Writing off bad business debt should always be a last resort. Not only will it hurt your bottom line, but it will also hurt your company’s overall ongoing profitability. If you are struggling to collect payment for your account receivables, contact an attorney for legal advice and guidance. A business planning attorney can provide you with the tools you need to successfully collect every account receivable owed. Read on to learn more about how to setup an effective accounts receivables collection system and why small businesses should not write off bad debt.
- How To Establish A Workable A/R Collection System
Most businesses are unable to collect outstanding accounts receivables because they do not have a clearly defined system in place to do so. Your business should have a written policy in place that clearly defines how accounts receivables are to be processed. For example, you should have a written policy in place that defines how you want your customers to pay. Your policy should inform your customers about your standard payment terms (ex – Net 30 days) and the penalties that will be applied in the event the customer fails to pay within the prescribed period of time.
In addition, make sure the policy is clear as to when the collections process will begin and what will result if the customer fails to pay during this time. Whoever is doing the collecting on behalf of your business should keep detailed records of all collection attempts and, more importantly, know how to strictly follow the Federal Fair Debt Collection Practices Act (FDCPA) and the Florida Consumer Collection Practices Act regarding their activities. If you or your collections person are not familiar with these rules you may want to contact our office for additional advice on how to legally collect an outstanding debt.

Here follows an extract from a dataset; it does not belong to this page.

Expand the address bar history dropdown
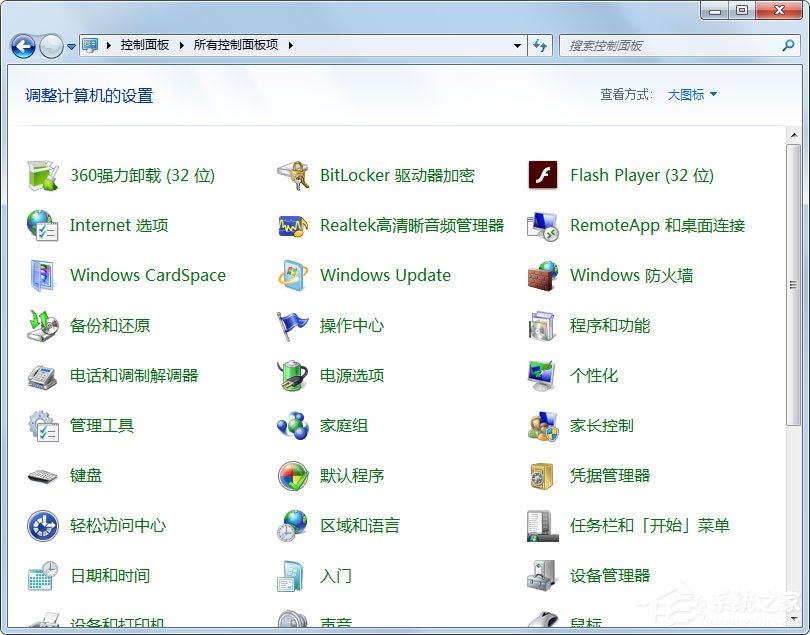The image size is (810, 635). [517, 45]
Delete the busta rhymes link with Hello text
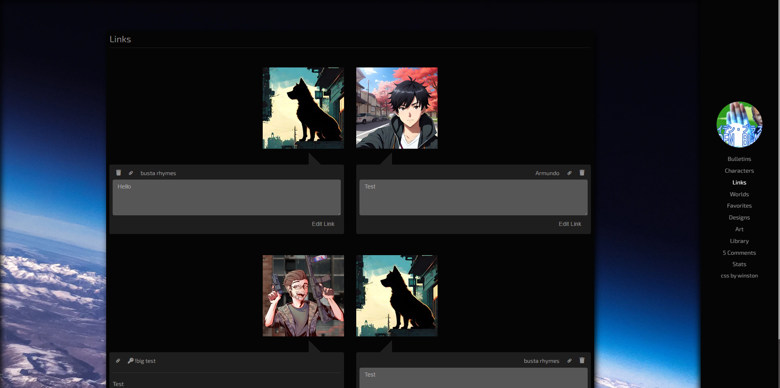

- Collect Account Receivables In A Timely Manner
The longer your account receivables remain open, the harder it is to collect them. Studies show that once a commercial debt reaches 90 days old, it becomes practically impossible to collect. Make sure you set strict parameters as to how long your customers have to pay their outstanding account. Depending on the nature of the transaction, you may want your staff to sit down with your customers prior to commencing service to make sure they understand your account receivables policy. In addition, make sure all of your invoices include clearly defined payment terms. In your invoice, you may want to provide discounts for early payments and detail the penalties you will assess for late payments.
- When to Finally Write Off Bad Debts
Unfortunately, there may come a time when you finally need to write off bad debts. If your business uses the accrual method of accounting, you can write off bad debts. Use the direct write off method when estimating the total amount of debt you will not be able to collect. You can only write off bad debt once you give up on collecting it. So when should you pull the trigger? Our experience have taught us that if the debt has been aging for over 180 days, it may be time to give up on collecting it and write it off. If the customer has truly vanished, validly is disputing the debt, or is judgment-proof (legalese for “broke”), our firm’s advice will likely be that you write it off.